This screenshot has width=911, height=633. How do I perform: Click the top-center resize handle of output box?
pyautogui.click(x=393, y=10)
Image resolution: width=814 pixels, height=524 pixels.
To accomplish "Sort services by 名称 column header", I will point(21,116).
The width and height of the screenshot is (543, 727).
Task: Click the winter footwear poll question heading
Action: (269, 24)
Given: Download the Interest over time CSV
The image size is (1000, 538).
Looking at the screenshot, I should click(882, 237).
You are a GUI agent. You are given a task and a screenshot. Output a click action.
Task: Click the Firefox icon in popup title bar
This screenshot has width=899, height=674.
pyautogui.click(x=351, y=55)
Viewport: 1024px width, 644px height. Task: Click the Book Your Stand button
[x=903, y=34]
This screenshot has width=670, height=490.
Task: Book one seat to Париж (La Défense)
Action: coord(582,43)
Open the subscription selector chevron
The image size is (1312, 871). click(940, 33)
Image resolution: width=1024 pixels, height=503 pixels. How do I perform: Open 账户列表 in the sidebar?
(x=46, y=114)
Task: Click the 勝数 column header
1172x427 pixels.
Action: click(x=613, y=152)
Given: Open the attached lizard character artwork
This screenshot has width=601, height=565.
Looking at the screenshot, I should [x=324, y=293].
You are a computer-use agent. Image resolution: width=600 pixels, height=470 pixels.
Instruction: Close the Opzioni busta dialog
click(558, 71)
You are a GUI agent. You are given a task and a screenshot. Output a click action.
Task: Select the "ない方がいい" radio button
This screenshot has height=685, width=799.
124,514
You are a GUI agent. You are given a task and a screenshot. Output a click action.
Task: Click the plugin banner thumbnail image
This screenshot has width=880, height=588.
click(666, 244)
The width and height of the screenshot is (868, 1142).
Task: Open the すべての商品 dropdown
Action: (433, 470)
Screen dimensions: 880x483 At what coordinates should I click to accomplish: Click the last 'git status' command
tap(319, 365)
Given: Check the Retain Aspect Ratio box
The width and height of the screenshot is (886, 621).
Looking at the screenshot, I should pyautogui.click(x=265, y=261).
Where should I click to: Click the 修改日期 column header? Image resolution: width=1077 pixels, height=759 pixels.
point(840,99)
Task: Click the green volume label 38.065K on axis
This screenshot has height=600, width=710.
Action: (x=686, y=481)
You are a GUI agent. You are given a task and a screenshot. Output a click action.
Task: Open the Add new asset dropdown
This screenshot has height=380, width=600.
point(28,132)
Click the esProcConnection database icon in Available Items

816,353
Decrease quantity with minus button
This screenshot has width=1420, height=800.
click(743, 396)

=====

HOW TO COMPLETE THIS TASK — Reproduce exactly, please, only the lines from the start of the data above to the line that contains "Given: Open the", with both ends kept.

SOLUTION FOR THIS PROBLEM —
This screenshot has width=911, height=633. How do I perform: Click the top-center resize handle of output box?
pyautogui.click(x=393, y=10)
Image resolution: width=814 pixels, height=524 pixels.
To accomplish "Sort services by 名称 column header", I will point(21,116).
The width and height of the screenshot is (543, 727).
Task: Click the winter footwear poll question heading
Action: (269, 24)
Given: Download the Interest over time CSV
The image size is (1000, 538).
Looking at the screenshot, I should click(882, 237).
You are a GUI agent. You are given a task and a screenshot. Output a click action.
Task: Click the Firefox icon in popup title bar
This screenshot has width=899, height=674.
pyautogui.click(x=351, y=55)
Viewport: 1024px width, 644px height. Task: Click the Book Your Stand button
[x=903, y=34]
This screenshot has width=670, height=490.
Task: Book one seat to Париж (La Défense)
Action: coord(582,43)
Open the subscription selector chevron
The image size is (1312, 871). click(940, 33)
Image resolution: width=1024 pixels, height=503 pixels. How do I perform: Open 账户列表 in the sidebar?
(x=46, y=114)
Task: Click the 勝数 column header
1172x427 pixels.
Action: click(x=613, y=152)
Given: Open the attached lizard character artwork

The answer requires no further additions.